=== Section Start ===
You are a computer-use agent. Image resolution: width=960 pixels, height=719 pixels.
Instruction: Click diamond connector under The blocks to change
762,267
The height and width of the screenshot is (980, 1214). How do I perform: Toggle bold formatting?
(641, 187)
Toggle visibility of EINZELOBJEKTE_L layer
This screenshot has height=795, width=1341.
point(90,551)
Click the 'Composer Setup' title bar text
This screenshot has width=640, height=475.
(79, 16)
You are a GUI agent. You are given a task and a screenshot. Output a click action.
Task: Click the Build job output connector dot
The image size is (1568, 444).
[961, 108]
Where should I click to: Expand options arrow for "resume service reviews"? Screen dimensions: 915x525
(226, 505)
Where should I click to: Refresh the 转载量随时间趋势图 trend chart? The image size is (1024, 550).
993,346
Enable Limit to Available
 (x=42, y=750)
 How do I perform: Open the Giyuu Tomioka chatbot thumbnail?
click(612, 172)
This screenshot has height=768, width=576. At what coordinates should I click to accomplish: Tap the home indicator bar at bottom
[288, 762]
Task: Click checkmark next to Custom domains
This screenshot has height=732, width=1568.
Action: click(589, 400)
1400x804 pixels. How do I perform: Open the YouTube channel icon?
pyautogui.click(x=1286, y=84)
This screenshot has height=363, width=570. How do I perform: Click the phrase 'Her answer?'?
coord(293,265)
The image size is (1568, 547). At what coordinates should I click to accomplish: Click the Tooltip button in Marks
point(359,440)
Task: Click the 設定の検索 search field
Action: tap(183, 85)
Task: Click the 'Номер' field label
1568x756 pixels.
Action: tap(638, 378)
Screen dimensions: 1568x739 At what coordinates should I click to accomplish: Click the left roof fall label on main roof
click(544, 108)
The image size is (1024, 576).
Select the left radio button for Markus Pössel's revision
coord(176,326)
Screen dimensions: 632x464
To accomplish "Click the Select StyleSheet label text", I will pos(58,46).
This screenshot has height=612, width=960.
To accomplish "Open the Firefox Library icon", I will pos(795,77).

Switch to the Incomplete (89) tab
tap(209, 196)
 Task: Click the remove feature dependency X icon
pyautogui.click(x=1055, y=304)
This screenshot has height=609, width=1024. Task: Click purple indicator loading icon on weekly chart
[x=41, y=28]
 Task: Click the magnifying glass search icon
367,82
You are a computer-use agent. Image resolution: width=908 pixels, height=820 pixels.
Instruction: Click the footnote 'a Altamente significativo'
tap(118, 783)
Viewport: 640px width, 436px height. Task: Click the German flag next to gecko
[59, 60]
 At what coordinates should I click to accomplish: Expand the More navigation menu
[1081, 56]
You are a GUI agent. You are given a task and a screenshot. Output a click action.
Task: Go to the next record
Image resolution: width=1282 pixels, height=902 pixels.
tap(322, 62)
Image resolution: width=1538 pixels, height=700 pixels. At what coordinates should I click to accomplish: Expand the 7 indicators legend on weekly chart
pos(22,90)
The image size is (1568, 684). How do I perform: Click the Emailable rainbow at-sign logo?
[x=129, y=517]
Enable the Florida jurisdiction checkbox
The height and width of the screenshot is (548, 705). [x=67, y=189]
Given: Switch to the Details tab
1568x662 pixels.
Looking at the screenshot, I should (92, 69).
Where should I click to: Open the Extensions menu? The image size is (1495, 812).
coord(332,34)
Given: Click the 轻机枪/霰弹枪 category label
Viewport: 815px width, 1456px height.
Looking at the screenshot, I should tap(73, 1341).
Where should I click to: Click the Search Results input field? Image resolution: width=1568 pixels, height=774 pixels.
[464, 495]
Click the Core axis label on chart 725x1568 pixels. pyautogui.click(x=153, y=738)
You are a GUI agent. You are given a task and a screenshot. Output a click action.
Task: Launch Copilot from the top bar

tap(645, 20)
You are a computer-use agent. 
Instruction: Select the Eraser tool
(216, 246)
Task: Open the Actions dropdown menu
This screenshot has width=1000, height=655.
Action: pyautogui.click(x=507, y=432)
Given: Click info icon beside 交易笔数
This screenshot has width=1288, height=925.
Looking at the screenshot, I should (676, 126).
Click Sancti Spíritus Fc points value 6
=== Section End ===
**TRY IT**
Each line from the one that includes "Given: Click info icon beside 交易笔数" down to the close of the records above is to be given again exactly, and no other line is to appear.

**RESULT**
Given: Click info icon beside 交易笔数
This screenshot has width=1288, height=925.
Looking at the screenshot, I should (676, 126).
Click Sancti Spíritus Fc points value 6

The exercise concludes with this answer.